WHAT TO WORK ON:
At the line containing "Given: Repost the onlytips tweet", begin setting down the entries exactly, and stop only after the last line.

MATERIAL FOR THIS TASK:
--

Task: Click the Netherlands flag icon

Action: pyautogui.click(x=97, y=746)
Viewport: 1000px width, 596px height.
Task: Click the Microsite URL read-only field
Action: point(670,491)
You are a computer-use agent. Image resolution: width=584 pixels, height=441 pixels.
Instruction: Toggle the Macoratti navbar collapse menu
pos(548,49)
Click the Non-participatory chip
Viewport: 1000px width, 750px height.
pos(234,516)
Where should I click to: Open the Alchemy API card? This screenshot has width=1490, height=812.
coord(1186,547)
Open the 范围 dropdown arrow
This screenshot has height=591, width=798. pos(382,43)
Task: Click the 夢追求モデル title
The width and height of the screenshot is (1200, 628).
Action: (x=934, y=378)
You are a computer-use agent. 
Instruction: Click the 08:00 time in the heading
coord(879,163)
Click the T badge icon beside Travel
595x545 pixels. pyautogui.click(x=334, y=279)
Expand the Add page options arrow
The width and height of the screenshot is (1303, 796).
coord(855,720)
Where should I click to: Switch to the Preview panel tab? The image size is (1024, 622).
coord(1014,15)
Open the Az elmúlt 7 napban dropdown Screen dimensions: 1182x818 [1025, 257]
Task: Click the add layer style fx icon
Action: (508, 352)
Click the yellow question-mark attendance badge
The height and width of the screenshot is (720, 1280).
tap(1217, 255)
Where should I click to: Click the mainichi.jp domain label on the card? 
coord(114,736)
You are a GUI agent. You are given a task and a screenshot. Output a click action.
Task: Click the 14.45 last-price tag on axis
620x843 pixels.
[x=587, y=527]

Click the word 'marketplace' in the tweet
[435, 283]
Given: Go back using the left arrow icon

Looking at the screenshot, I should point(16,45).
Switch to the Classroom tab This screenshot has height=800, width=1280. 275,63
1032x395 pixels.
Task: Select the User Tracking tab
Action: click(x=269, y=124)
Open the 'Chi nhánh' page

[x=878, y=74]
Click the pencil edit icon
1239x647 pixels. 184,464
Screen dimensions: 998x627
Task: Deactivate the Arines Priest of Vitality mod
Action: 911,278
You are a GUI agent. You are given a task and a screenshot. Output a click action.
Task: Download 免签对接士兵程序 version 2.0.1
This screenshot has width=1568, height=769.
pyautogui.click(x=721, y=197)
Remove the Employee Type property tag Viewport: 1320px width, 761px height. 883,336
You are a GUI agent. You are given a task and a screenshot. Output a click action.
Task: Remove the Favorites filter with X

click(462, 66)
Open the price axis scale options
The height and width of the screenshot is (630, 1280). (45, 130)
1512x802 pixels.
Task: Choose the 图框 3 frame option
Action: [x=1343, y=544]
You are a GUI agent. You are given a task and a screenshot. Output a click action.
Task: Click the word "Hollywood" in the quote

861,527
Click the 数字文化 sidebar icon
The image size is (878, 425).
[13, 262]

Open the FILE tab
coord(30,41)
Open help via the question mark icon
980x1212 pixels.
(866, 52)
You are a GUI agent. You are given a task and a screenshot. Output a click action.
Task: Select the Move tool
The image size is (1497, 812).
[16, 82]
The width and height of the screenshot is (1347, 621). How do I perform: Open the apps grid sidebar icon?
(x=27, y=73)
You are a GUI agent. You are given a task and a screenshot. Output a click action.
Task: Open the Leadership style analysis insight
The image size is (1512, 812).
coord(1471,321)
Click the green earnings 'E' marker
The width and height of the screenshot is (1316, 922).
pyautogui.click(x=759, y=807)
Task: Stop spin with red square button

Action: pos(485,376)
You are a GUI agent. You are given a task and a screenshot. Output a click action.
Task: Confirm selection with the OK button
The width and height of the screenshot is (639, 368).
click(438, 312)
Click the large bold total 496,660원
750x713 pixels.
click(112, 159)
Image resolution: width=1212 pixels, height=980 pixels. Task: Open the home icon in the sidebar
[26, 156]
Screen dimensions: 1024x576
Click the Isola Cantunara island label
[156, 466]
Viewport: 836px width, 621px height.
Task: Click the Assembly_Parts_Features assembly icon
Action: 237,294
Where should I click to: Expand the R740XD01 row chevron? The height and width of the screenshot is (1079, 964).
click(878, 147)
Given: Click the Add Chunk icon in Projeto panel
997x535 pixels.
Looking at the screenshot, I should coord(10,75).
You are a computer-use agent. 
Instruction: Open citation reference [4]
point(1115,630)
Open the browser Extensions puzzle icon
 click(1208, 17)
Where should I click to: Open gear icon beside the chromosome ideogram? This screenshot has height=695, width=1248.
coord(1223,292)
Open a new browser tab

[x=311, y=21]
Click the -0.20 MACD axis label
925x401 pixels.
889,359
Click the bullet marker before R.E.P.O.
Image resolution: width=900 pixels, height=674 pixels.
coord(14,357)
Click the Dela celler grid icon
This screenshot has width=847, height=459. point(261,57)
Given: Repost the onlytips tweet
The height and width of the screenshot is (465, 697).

--

OUTPUT BELOW:
Given: Repost the onlytips tweet
The height and width of the screenshot is (465, 697).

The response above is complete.